The black-crowned tityra inhabits lowland evergreen forest and secondary forest in the tropical and lower subtropical zones. It favors the forest canopy and edges, clearings and areas along waterways. It also is found in plantations and várzea forest. In elevation it overall occurs from sea level to about 1200 m. It reaches only 700 m in Ecuador, 600 m in Peru, and 1100 m in Venezuela.

==Behavior==
===Movement===

The black-crowned tityra is considered a year-round resident. However, it appears to occur in western Oaxaca only in winter.

===Feeding===

The black-crowned tityra feeds mostly on fruits and also includes invertebrates in its diet. It forages singly, in pairs, and in small family groups and only rarely joins mixed-species feeding flocks. It forages mostly from the forest's mid-story to its canopy, perching in the open and striking upward to take food from foliage. It less often gleans while perched and while briefly hovering after a sortie from a perch.

===Breeding===

The black-crowned tityra's breeding season varies geographically.
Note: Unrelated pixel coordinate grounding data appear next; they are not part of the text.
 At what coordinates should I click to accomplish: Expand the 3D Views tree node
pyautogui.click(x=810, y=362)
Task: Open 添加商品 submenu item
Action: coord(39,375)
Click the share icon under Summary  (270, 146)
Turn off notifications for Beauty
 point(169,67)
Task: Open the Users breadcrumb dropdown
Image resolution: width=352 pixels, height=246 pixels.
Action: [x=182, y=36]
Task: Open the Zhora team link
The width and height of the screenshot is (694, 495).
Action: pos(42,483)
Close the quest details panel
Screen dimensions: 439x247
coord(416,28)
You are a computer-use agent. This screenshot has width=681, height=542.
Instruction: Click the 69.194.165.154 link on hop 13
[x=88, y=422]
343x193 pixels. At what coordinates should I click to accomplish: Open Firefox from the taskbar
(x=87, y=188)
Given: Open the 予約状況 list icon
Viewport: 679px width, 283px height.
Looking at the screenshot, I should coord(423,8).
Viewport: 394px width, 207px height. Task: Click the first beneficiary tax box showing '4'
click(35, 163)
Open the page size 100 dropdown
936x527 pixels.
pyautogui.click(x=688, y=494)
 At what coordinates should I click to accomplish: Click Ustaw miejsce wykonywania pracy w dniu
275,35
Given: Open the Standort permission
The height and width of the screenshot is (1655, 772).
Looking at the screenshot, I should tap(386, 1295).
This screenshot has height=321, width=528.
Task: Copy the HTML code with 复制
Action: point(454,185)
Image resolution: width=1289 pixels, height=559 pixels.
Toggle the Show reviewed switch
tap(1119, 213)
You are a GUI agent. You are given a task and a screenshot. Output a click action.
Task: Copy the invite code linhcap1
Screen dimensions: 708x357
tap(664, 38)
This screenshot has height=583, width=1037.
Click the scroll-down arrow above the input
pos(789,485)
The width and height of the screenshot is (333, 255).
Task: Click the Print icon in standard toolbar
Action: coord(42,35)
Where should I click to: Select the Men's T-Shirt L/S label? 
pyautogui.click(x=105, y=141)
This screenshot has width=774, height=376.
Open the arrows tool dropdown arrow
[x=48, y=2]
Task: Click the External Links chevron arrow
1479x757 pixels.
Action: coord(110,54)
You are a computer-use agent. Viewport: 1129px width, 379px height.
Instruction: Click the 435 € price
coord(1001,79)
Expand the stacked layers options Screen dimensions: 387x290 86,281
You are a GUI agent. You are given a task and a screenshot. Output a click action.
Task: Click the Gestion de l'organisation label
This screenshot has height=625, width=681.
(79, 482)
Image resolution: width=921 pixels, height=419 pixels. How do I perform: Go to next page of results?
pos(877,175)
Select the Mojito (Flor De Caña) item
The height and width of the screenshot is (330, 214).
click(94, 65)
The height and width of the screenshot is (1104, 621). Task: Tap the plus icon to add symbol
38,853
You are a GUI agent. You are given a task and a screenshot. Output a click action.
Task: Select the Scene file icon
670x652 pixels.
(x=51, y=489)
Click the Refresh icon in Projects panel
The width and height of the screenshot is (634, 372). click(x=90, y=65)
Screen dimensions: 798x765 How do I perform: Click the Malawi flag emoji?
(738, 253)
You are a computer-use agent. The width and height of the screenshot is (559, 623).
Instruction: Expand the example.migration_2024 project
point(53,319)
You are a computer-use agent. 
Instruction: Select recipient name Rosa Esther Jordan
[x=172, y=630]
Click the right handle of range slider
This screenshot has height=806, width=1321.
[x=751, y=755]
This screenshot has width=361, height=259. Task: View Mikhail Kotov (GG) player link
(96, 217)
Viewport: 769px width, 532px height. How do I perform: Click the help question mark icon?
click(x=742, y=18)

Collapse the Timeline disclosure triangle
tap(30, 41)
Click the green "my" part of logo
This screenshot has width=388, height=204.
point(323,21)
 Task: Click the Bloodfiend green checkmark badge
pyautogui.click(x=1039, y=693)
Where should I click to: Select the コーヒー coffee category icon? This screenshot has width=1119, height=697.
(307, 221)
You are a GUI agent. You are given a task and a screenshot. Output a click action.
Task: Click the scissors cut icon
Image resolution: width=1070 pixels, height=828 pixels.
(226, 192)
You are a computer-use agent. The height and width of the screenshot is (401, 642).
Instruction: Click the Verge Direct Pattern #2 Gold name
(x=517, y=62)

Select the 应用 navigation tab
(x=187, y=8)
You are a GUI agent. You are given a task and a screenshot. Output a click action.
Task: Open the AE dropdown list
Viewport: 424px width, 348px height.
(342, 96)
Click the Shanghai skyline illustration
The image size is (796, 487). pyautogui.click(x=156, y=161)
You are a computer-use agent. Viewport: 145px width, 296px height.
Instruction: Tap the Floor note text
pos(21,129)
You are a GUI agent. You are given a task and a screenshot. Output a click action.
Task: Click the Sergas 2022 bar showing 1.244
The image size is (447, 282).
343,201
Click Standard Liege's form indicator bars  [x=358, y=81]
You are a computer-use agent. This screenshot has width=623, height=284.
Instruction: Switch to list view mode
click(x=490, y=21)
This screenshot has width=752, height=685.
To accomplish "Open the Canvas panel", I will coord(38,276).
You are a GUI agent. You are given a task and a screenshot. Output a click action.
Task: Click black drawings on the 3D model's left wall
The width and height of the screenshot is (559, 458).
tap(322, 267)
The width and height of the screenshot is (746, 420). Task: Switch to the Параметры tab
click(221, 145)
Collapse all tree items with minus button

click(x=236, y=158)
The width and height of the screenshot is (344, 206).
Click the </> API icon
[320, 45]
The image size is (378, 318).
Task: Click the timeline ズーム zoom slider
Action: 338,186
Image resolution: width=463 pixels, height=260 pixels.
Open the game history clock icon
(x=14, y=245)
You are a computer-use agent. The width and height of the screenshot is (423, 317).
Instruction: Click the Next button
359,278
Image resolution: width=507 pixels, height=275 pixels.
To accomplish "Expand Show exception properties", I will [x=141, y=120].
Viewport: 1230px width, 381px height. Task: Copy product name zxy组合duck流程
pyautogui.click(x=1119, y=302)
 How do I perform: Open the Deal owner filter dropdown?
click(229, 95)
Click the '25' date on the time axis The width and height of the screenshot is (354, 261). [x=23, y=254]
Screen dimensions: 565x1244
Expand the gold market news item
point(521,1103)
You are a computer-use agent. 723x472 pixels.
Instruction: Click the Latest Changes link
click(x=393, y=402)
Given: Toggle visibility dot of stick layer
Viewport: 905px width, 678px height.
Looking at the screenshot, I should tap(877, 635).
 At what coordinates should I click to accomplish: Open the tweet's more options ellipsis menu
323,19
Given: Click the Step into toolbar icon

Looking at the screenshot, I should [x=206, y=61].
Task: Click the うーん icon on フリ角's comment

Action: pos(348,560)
It includes May in Guatemala, March to June in Costa Rica, March and April in Panama, May to July in Colombia, May to August and possibly beyond in Venezuela, January to April in Ecuador, November and December in southern Brazil, and October and November in Argentina. The species nests in a tree cavity, often a woodpecker hole, on a bed of dead leaves, twigs, and other plant fibers. The clutch is thought to be three eggs. The female alone incubates, for about 18 to 21 days. Fledging occurs about 20 to 30 days after hatch and both parents provision nestlings.

===Vocalization===

The black-crowned tityra is not highly vocal. It does make a variety of calls including "a husky grunting or dry guttural...variable sheh-shehk, squik or zick-zick-zick, and a series of low, weak, and nasal chet-chut, chaa-cherp notes". It also makes a "nasal grunting with buzzy quality, uurnt or uurnt-uurnt [and a] strange thin corre corre call".

==Status==

The IUCN has assessed the black-capped titrya as being of Least Concern. It has an extremely large range; its estimated population of at least 500,000 mature individuals is believed to be decreasing. No immediate threats have been identified. It is considered uncommon in northern Central America, "widespread but fairly uncommon" in Costa Rica, fairly common in Colombia, uncommon in Ecuador, "uncommon but widspread" in Peru, "fairly common but locally distributed" in Venezuela, and "frequent to uncommon" in Brazil. It is found in many national parks and other protected areas.